▶ [What to produce] Produce the records below again, word for word, but stop after the line that contains "Προιόντα (115, 100)".

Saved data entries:
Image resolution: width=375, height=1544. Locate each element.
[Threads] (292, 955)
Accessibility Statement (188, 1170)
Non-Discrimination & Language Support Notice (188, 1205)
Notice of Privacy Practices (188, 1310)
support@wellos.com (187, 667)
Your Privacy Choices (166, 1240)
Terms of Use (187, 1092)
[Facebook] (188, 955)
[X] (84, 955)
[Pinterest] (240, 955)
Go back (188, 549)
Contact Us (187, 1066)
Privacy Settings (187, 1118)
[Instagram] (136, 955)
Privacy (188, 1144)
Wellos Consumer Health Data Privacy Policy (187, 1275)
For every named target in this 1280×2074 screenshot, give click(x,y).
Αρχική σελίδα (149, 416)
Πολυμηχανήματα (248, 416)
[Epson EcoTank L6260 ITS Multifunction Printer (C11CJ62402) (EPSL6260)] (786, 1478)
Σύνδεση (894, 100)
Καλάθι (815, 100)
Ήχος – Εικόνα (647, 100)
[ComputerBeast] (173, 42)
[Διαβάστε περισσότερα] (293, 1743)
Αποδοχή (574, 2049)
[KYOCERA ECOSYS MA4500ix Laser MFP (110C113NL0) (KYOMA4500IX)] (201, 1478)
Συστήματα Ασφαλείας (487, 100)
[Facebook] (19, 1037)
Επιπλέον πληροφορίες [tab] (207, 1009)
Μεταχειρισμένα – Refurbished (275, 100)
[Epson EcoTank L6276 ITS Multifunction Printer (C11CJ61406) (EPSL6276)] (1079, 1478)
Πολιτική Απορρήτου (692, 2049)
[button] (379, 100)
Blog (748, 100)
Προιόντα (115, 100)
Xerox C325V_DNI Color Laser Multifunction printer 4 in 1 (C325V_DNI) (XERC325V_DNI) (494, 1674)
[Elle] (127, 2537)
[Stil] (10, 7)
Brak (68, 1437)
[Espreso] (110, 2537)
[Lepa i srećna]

▶ [Reply]
Image resolution: width=375, height=1544. Locate each element.
[Threads] (292, 955)
Accessibility Statement (188, 1170)
Non-Discrimination & Language Support Notice (188, 1205)
Notice of Privacy Practices (188, 1310)
support@wellos.com (187, 667)
Your Privacy Choices (166, 1240)
Terms of Use (187, 1092)
[Facebook] (188, 955)
[X] (84, 955)
[Pinterest] (240, 955)
Go back (188, 549)
Contact Us (187, 1066)
Privacy Settings (187, 1118)
[Instagram] (136, 955)
Privacy (188, 1144)
Wellos Consumer Health Data Privacy Policy (187, 1275)
For every named target in this 1280×2074 screenshot, give click(x,y).
Αρχική σελίδα (149, 416)
Πολυμηχανήματα (248, 416)
[Epson EcoTank L6260 ITS Multifunction Printer (C11CJ62402) (EPSL6260)] (786, 1478)
Σύνδεση (894, 100)
Καλάθι (815, 100)
Ήχος – Εικόνα (647, 100)
[ComputerBeast] (173, 42)
[Διαβάστε περισσότερα] (293, 1743)
Αποδοχή (574, 2049)
[KYOCERA ECOSYS MA4500ix Laser MFP (110C113NL0) (KYOMA4500IX)] (201, 1478)
Συστήματα Ασφαλείας (487, 100)
[Facebook] (19, 1037)
Επιπλέον πληροφορίες [tab] (207, 1009)
Μεταχειρισμένα – Refurbished (275, 100)
[Epson EcoTank L6276 ITS Multifunction Printer (C11CJ61406) (EPSL6276)] (1079, 1478)
Πολιτική Απορρήτου (692, 2049)
[button] (379, 100)
Blog (748, 100)
Προιόντα (115, 100)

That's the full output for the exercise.